Why We Fine-Tuned DeBERTa-base and Not XLM-R for German PII

The problem

The retrieval layer for the GDPR-compliant RAG platform I was building at SAP Labs India handed a stream of German legal chunks to a PII redaction step before anything hit the generator. Bundesdatenschutzgesetz — Germany's federal data protection law — has opinions about what counts as personal data that are broader than GDPR's minimum, and stricter about the specific national identifier classes. Sozialversicherungsnummer, Steueridentifikationsnummer, Krankenversicherungskarte-Nummer, Personalausweisnummer. A miss on any of those was not a metric regression, it was a compliance incident.

The corpus for fine-tuning was in the 300k-500k German document range, annotated over several weeks with a mix of rule-based seed labels and human review. I needed a model that would sit inline in a retrieval-time pipeline — not batch, not overnight — and hit a recall bar high enough that the residual false-negative rate was defensible in a Datenschutz-Folgenabschätzung.

The obvious answer was the multilingual one.

--- What this exercise asks ---
[A] Using the excerpt on German PII redaction:
(i) At which organization was the GDPR-compliant RAG platform being built?
(ii) What size range did the fine-tuning corpus fall in?
(iii) How does the excerpt describe Bundesdatenschutzgesetz?
[B] Can you carry on the excerpt on German PII redaction, starting right after "The obvious answer was the multilingual one."?

--- Listing ---
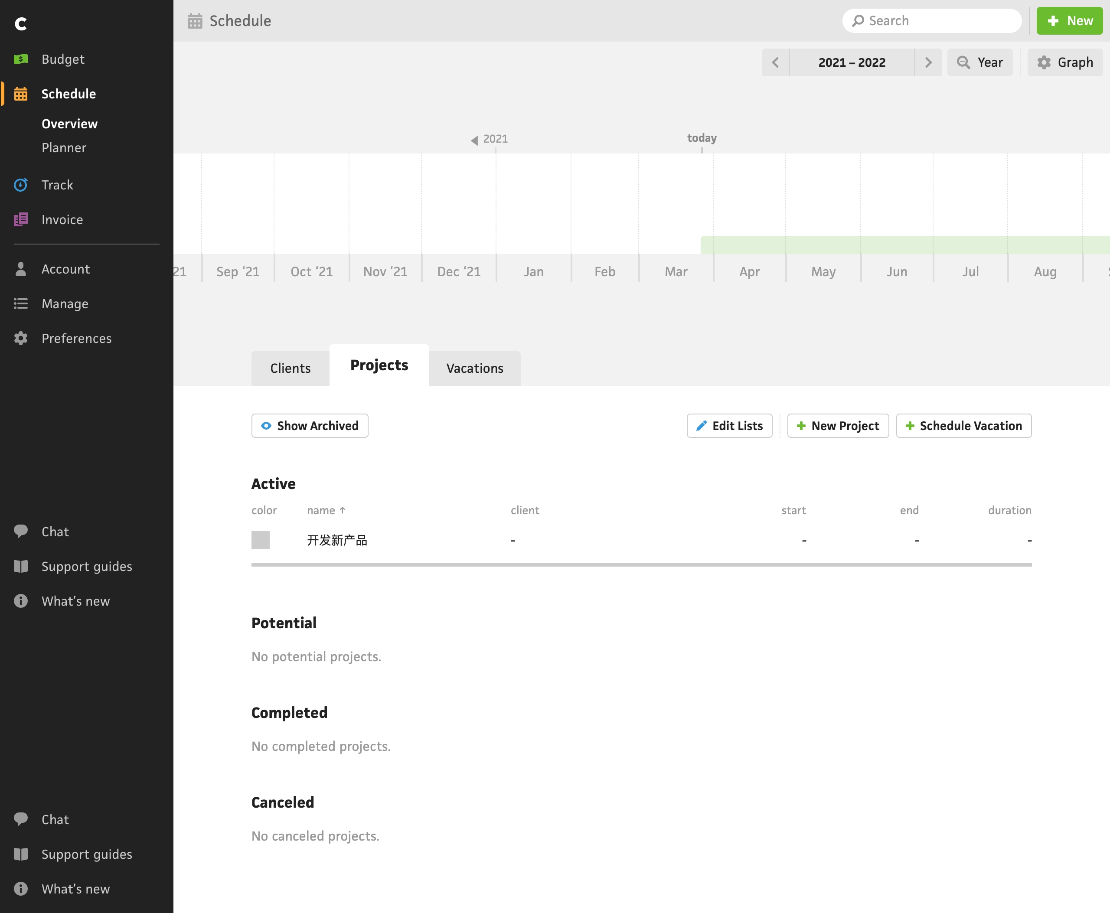
Task: Open the Invoice icon in sidebar
Action: pyautogui.click(x=21, y=219)
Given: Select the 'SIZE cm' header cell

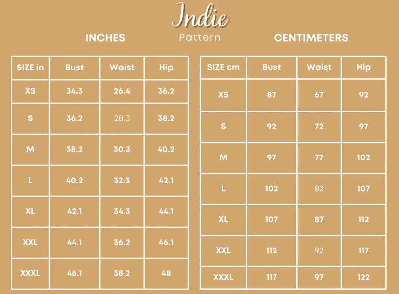Looking at the screenshot, I should [223, 67].
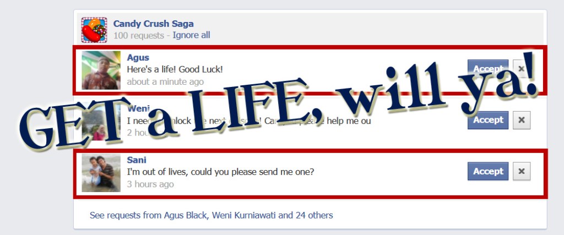Screen dimensions: 564x235
Task: Accept the life request from Agus
Action: point(488,68)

--- Answers for the exercise ---
[A]
(i) SAP Labs India
(ii) 300k-500k German documents
(iii) Germany's federal data protection law

[B]
The naive first approach

XLM-R. Facebook's XLM-RoBERTa was the default recommendation for anything cross-lingual in 2024, and every "European multilingual PII" thread on Hugging Face pointed at either XLM-R-base or its larger sibling. The reasoning was tidy: it was pre-trained on 2.5TB of CommonCrawl across 100 languages including a huge German slice, its tokenizer had seen German morphology in the wild, and — most importantly for a regulated pipeline — the "one model, many languages" story was operationally simple. One artifact to ship, one artifact to monitor, one artifact to re-certify when the compliance team asked.

So I fine-tuned XLM-R-base on the annotated German corpus with a standard token-classification head. IOB2 tagging over ten entity classes. Cross-entropy, class weights to handle the imbalance between O tokens and everything else, AdamW, the usual warmup schedule. Nothing exotic.

The baseline numbers were fine on paper. They were not fine in the failure modes.

Two things showed up on the German-specific eval set that I couldn't wave away.

First, the model consistently under-recalled on the compound-noun identifier classes. Sozialversicherungsnummer would sometimes be tagged correctly. Krankenversicherungskarte-Nummer, which is a genuine German compound plus a hyphenated qualifier, was tagged as three separate spans about a third of the time — and each of those partial spans then triggered a downstream re-alignment bug in the redactor. The model wasn't wrong about "there is PII here." It was wrong about where the PII ended.

Second, the boundary errors were not evenly distributed. They clustered on the words with the highest compliance stakes. Personal-identification compounds. Address compounds with -straße and -platz suffixes. Health-identifier compounds. The words that a Bundesdatenschutz auditor was most likely to check by hand were the words the model was least confident about.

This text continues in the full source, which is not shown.